SET TASK: Copy out the listing below with every "How do I perform" swapped for "How can I do", keeping everything else the same.

(Records from a collection)
++++++++++

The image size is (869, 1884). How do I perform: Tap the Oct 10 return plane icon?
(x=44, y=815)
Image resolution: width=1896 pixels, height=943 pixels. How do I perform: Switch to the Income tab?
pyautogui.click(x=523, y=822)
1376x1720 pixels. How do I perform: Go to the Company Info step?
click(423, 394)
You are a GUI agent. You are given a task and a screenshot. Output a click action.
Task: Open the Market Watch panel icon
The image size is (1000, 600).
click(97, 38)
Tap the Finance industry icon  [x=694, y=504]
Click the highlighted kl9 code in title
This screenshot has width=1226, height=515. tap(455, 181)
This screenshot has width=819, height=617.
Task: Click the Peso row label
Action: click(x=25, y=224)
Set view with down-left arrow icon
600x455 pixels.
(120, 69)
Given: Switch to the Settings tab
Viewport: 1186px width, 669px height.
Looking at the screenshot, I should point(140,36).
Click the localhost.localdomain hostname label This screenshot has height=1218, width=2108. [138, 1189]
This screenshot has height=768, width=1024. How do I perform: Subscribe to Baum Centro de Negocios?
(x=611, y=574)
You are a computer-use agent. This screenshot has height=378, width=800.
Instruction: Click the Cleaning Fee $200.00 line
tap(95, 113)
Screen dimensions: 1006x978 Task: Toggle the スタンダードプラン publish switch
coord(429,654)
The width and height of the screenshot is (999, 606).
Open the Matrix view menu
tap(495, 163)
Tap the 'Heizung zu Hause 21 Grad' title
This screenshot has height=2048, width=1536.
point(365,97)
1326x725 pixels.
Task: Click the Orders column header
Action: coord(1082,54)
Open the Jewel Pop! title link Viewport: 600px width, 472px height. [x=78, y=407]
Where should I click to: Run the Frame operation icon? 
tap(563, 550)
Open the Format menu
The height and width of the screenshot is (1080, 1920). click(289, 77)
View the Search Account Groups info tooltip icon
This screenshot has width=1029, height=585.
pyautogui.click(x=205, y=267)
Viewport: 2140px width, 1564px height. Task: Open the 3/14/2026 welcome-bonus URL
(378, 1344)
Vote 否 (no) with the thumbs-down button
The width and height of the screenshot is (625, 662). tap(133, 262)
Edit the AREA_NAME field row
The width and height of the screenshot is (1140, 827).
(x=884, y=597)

++++++++++

ANSWER TO THIS TASK:
The image size is (869, 1884). How can I do: Tap the Oct 10 return plane icon?
(x=44, y=815)
Image resolution: width=1896 pixels, height=943 pixels. How can I do: Switch to the Income tab?
pyautogui.click(x=523, y=822)
1376x1720 pixels. How can I do: Go to the Company Info step?
click(423, 394)
You are a GUI agent. You are given a task and a screenshot. Output a click action.
Task: Open the Market Watch panel icon
The image size is (1000, 600).
click(97, 38)
Tap the Finance industry icon  [x=694, y=504]
Click the highlighted kl9 code in title
This screenshot has width=1226, height=515. tap(455, 181)
This screenshot has width=819, height=617.
Task: Click the Peso row label
Action: click(x=25, y=224)
Set view with down-left arrow icon
600x455 pixels.
(120, 69)
Given: Switch to the Settings tab
Viewport: 1186px width, 669px height.
Looking at the screenshot, I should point(140,36).
Click the localhost.localdomain hostname label This screenshot has height=1218, width=2108. [138, 1189]
This screenshot has height=768, width=1024. How can I do: Subscribe to Baum Centro de Negocios?
(x=611, y=574)
You are a computer-use agent. This screenshot has height=378, width=800.
Instruction: Click the Cleaning Fee $200.00 line
tap(95, 113)
Screen dimensions: 1006x978 Task: Toggle the スタンダードプラン publish switch
coord(429,654)
The width and height of the screenshot is (999, 606).
Open the Matrix view menu
tap(495, 163)
Tap the 'Heizung zu Hause 21 Grad' title
This screenshot has height=2048, width=1536.
point(365,97)
1326x725 pixels.
Task: Click the Orders column header
Action: coord(1082,54)
Open the Jewel Pop! title link Viewport: 600px width, 472px height. [x=78, y=407]
Where should I click to: Run the Frame operation icon? 
tap(563, 550)
Open the Format menu
The height and width of the screenshot is (1080, 1920). click(289, 77)
View the Search Account Groups info tooltip icon
This screenshot has width=1029, height=585.
pyautogui.click(x=205, y=267)
Viewport: 2140px width, 1564px height. Task: Open the 3/14/2026 welcome-bonus URL
(378, 1344)
Vote 否 (no) with the thumbs-down button
The width and height of the screenshot is (625, 662). tap(133, 262)
Edit the AREA_NAME field row
The width and height of the screenshot is (1140, 827).
(x=884, y=597)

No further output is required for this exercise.